• _What the exercise asks_: In the material below, the lines from the one containing "This screenshot has" through the one containing "Where should I" are to be given again exactly, ends included, and no others.

• _Excerpted data_:
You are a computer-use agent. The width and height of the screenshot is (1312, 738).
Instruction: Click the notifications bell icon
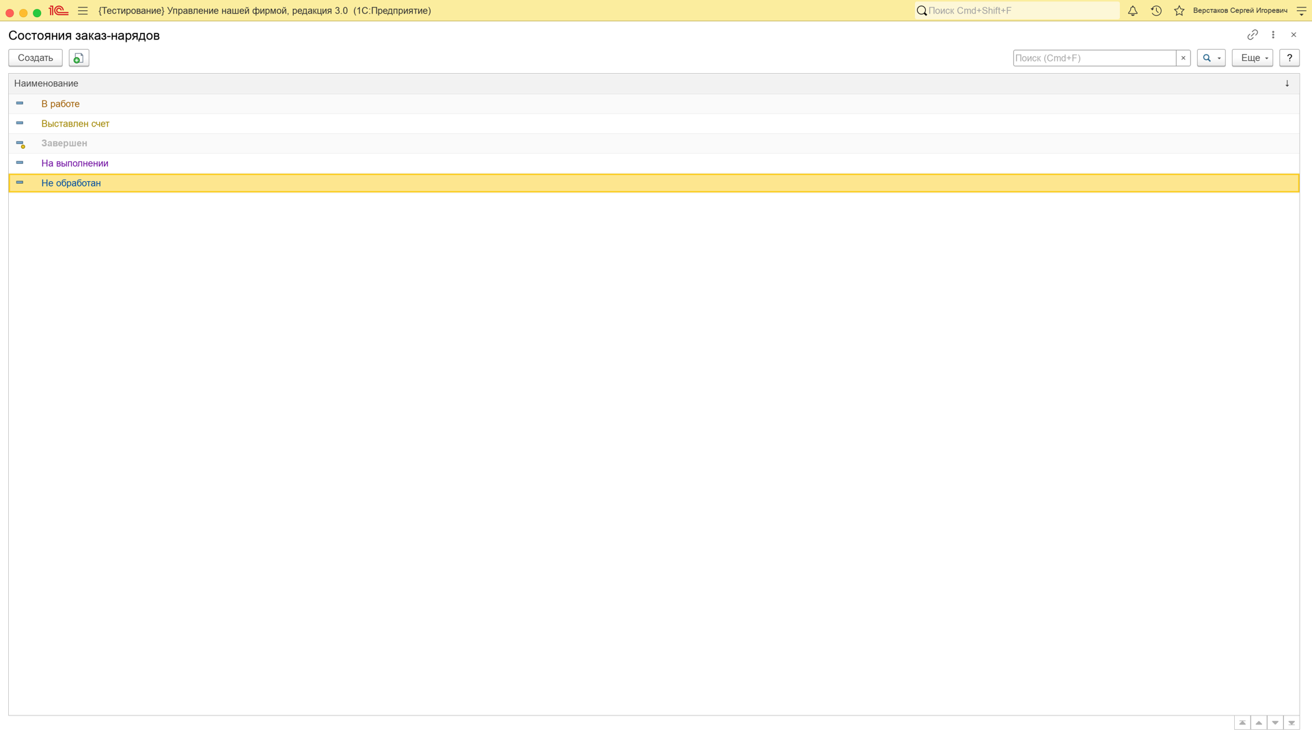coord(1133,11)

* * *

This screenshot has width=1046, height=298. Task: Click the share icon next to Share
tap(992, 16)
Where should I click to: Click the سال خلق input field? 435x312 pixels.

...

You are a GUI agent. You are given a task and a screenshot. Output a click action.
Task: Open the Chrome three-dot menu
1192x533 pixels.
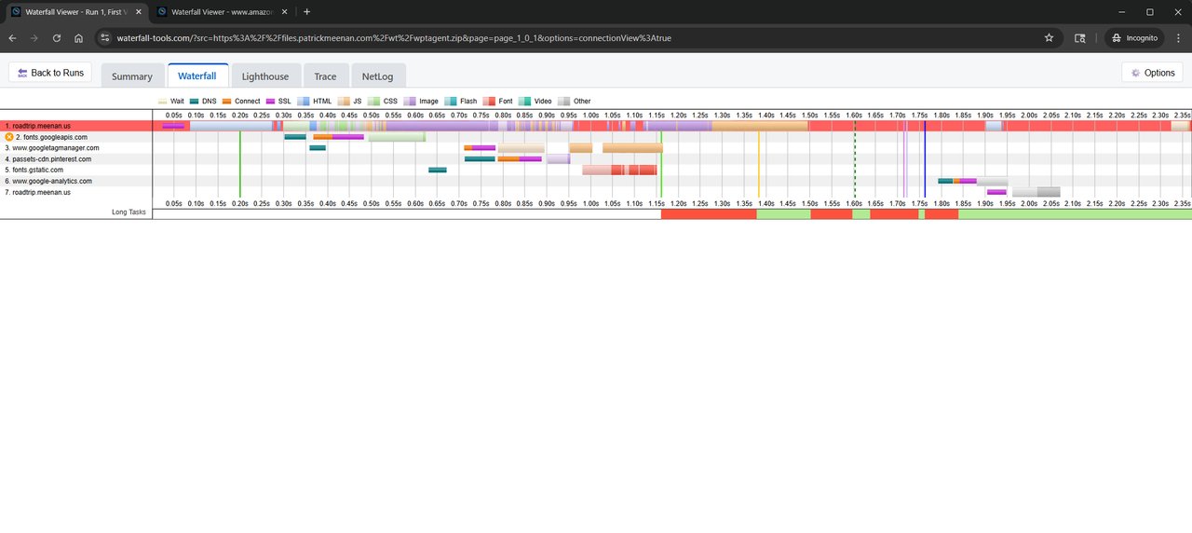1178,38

• _Exercise output_:
This screenshot has width=1046, height=298. Task: Click the share icon next to Share
tap(992, 16)
Where should I click to: Click the سال خلق input field? 435x312 pixels.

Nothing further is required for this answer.